Colony kam mit harten Riffs daher, die Keyboarder Niels Nielsen dazu verleiteten, Luftgitarre zu spielen und sich neben dem Basser Bryce Paul und Chris an seiner Gitarre einzureihen. “I want this to be the best day ever in Cologne! Are you girls and boys ready to do some workout? Everyone jump the fuck up!” Auf solch eine stramme Ansage konnte nur der Megahit Only For The Weak folgen. Und tatsächlich, eine riesige Menschenmenge setzte sich gleichzeitig in Bewegung und sprang was die Waden hergab. “You guys were so quite nice.” Lautstarke “In Flames”-Rufe breiteten sich aus. “We love you guys. It’s very important. I’m tired of talking about the pandemic. But we missed you for a long fucking time! I know, people were losing family members, they lost their jobs. But we worked on a new album. And we will never ever take you guys for granted again! Thank you for coming. Let`s get back to the dancing. The crowdsurfers were… ok, so far.” Direkt fühlte sich jemand animiert und ließ sich über die Menge tragen. Der sympathische Frontmann schmunzelte beeindruckt “This people are surfing without music! This is a true metal dedication!” Es folgte ein weiterer Vorreiter für das im Februar erscheinende Album Foregone: Foregone Pt.1. Harter, schneller Sound traf auf Melodik. Crowdsurfer sah man dazu in sämtlichen Varianten. Sie waren bäuchlings oder rücklings unterwegs, manche filmten ihre kurze Reise und die Securities im Bühnengraben kamen durchaus ins Schwitzen. Fast schon romantisch wurde es, als Wallflower erklang. Der verspielte Song mit den ausufernden Gitarrenparts kam sehr gut an und erntete besonders starken Jubel. Richtungswechsel! Mit dem aktuellen Kracher State Of Slow Decay gab es nun mächtig einen auf die Mütze. Dieser löste auch unweigerlich einen heftigen Schub in der Menge aus. Uns erwartete eine finstere Atmosphäre, gepaart mit hohem Tempo, vereinzelten Growls und einen einnehmenden Refrain. Grandios!

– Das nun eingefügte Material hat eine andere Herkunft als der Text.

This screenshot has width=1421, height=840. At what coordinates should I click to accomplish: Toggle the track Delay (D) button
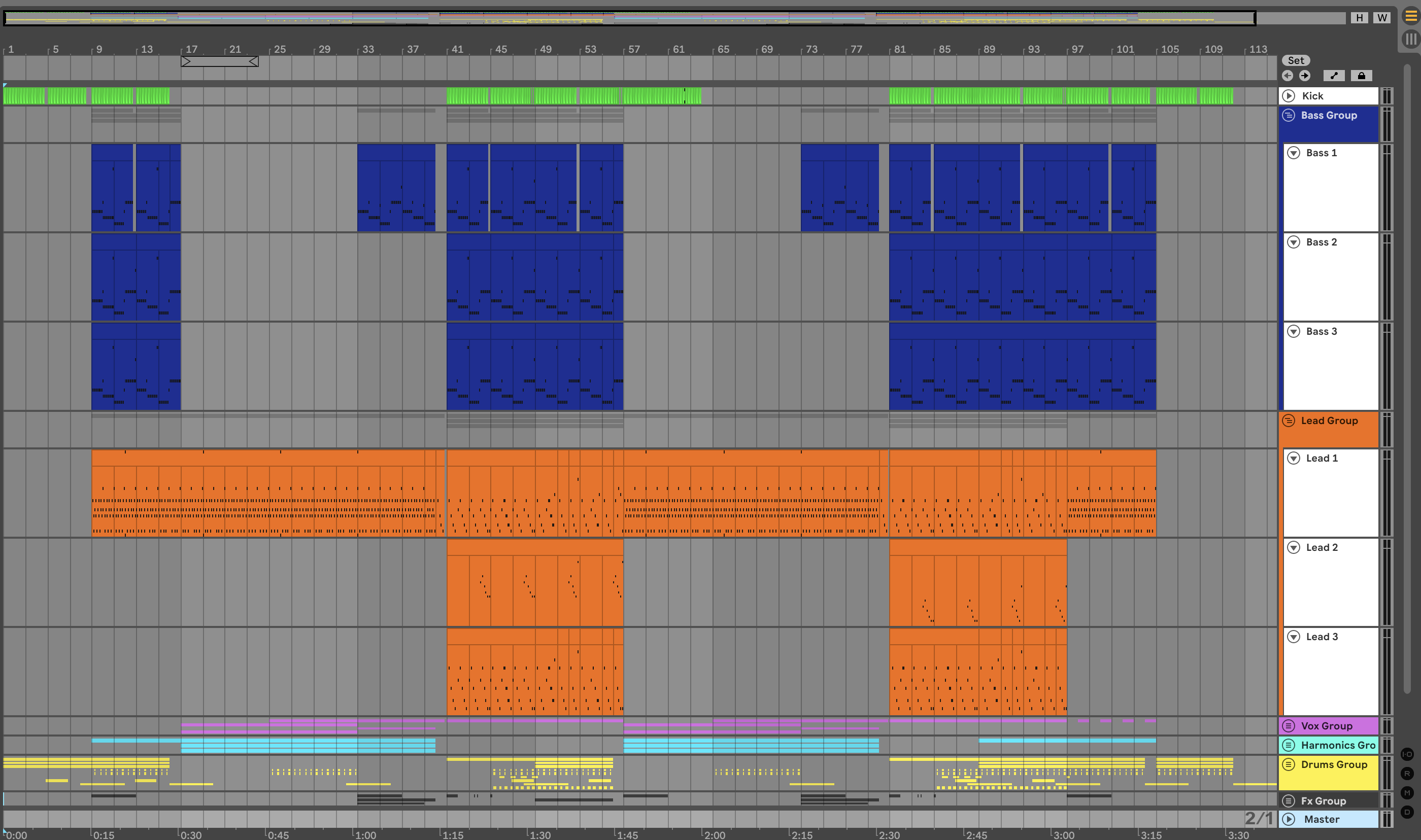[1407, 812]
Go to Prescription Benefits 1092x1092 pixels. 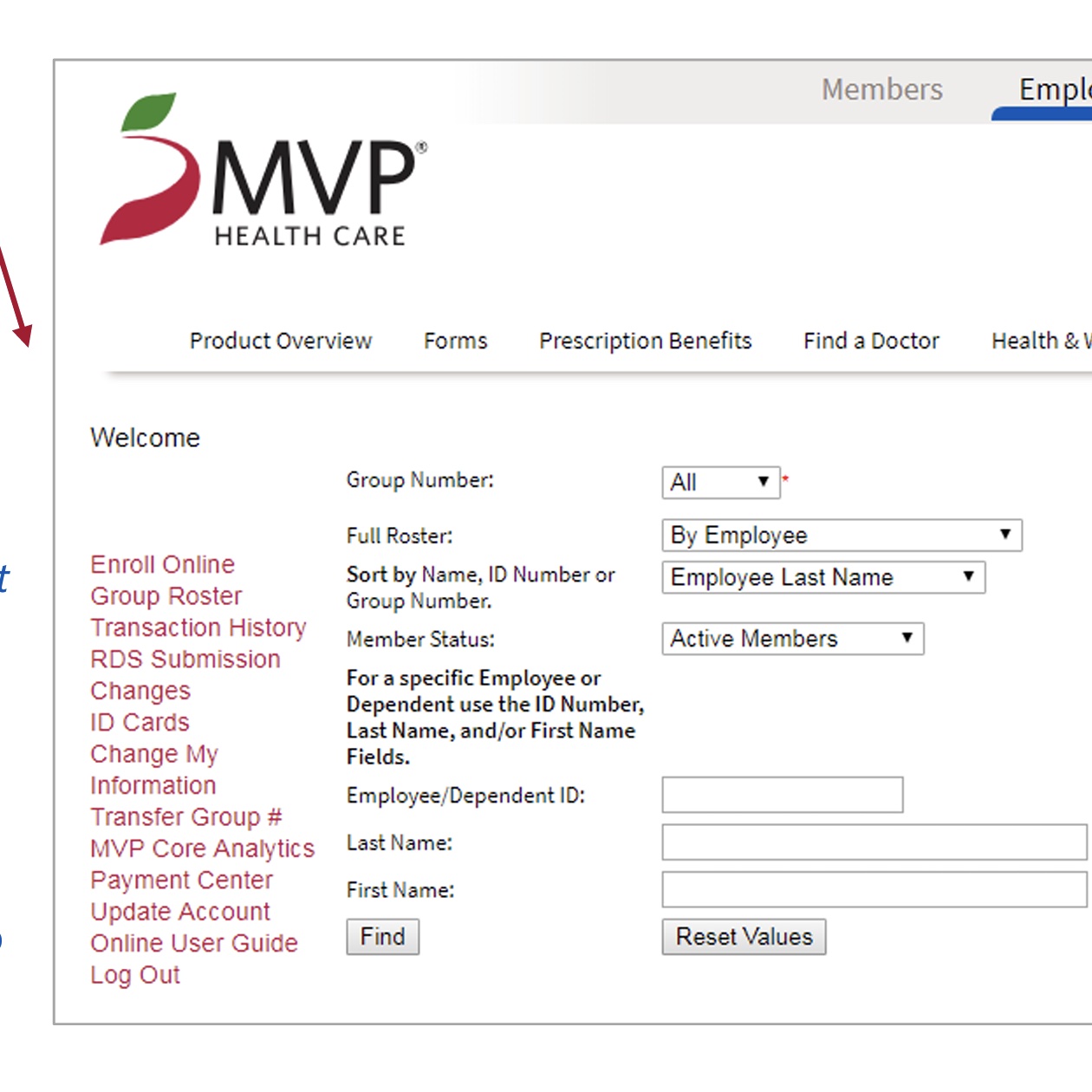point(645,341)
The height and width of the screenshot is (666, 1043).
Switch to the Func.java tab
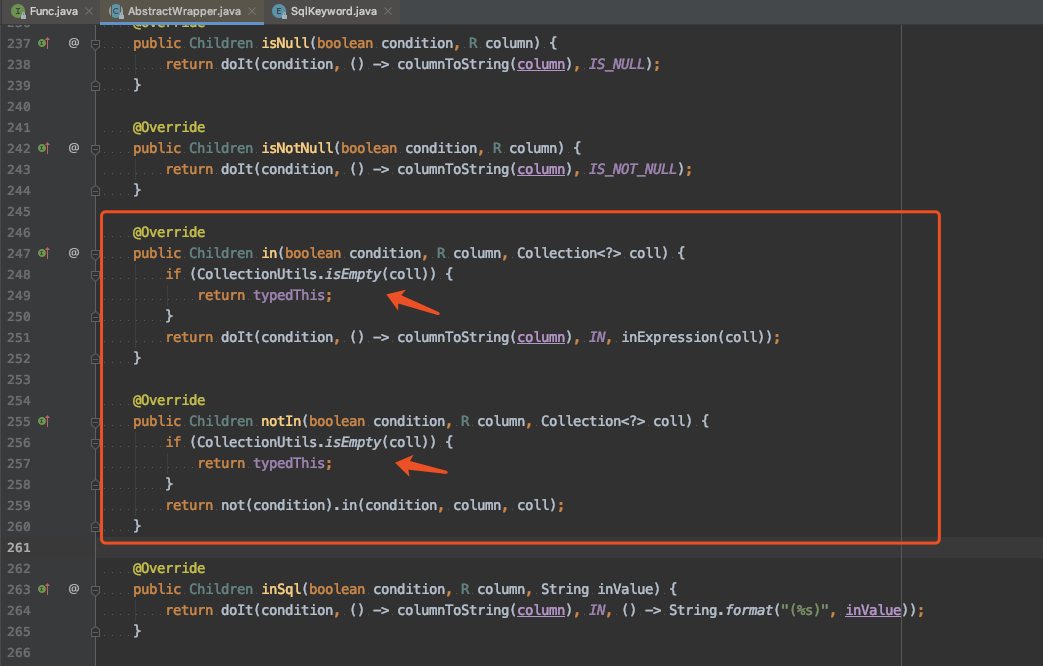pyautogui.click(x=45, y=10)
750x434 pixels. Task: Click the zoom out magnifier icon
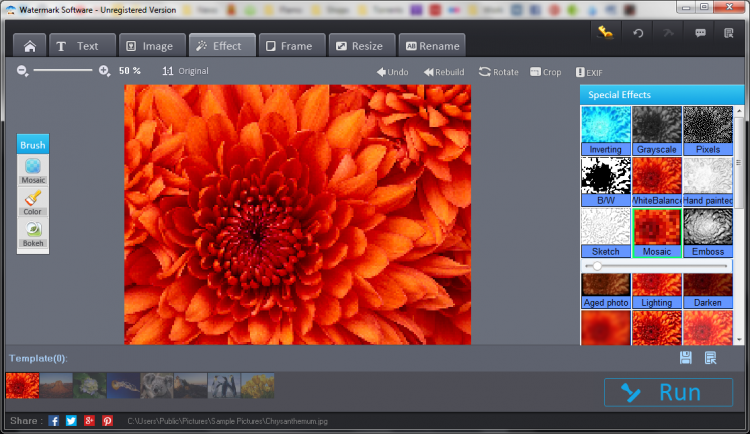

Wenn ich an den nächsten Song zurückdenke, kann ich ein Seufzen nicht unterdrücken: Alias! Hier breitete sich ein tiefes Glücksgefühl aus und die fremden Menschen in der Halle vereinten sich zu einer großen Gemeinschaft. Ja, der Song ist aus der Zeit, in der manch einer die Augenbraue hochzogen, wenn sie den Bandnamen hörten. Drifteten die Musiker doch durchaus eine zeitlang in Alternative Metal Gefilde ab. Hier und jetzt war das alles egal. Aus tiefstem Herzen stimmten die Fans und der Rest der Band mit ein “Don’t tell me. Tell my ghost. ‘Cause I blame him for all I don’t want to know. I found secrets about life’s undertow. Let them take me far away.” Zwischendurch klangen die Gitarren richtig lieblich. Anders stellte danach geduldig seine Bandkollegen vor. Bryce scheint sich regelmäßig zu verstecken, sobald sein Name genannt wird. Tanner Wayne wurde als bester Drummer in San Diego und auf der ganzen Welt angepriesen und dabei ließ Anders das “Geheimnis” zwischen den beiden nicht unbemerkt, dass er ihm das Schlagzeug spielen beigebracht hat. Björn wurde als verdammt gut aussehender “twentysomething” betitelt und der Sänger verlautete ungestüm, dass er sich bereits auf die Zusammenarbeit für das nächste Album freue. Zu I Am Above stimmte der riesige Chor nochmal mit ein. Schließlich waren sich alle einig “This is the feeling that I have been waiting for.” Hier setzte ein durchaus seliges Grinsen ein. Mit Take This Life folgte das große Finale. Mit Stakkatogeriffe und rotzigem Gesang entließen uns In Flames um 22:30 Uhr in die Nacht. Die Schweden verabschiedeten sich noch ausgiebigst und wer weiß, wie es im nächsten Jahr weitergeht.
Foregone erscheint nunmal am 10.02.2023. Dieser Gig katapultierte die Vorfreude auf das neue Album nochmal deutlich nach vorn. Live hat das neue Material seine Feuertaufe jedenfalls bravourös mit Sternchen bestanden. Den heftigen Sound aus der Anfangszeit mit ins neue Werk einfließen zu lassen, scheint sich als Geniestreich zu erweisen. Und vielleiiiiiiiiicht folgt ja im nächsten Jahr eine erneute Europa Tour. Nach dieser herrlichen Auszeit am Sonntagabend können wir uns nun getrost wieder dem vorweihnachtlichen Trubel hingeben. Wenn uns das alles wieder zu bunt oder aber zu besinnlich wird, verkrümeln wir uns halt und lauschen erneut In Flames ;).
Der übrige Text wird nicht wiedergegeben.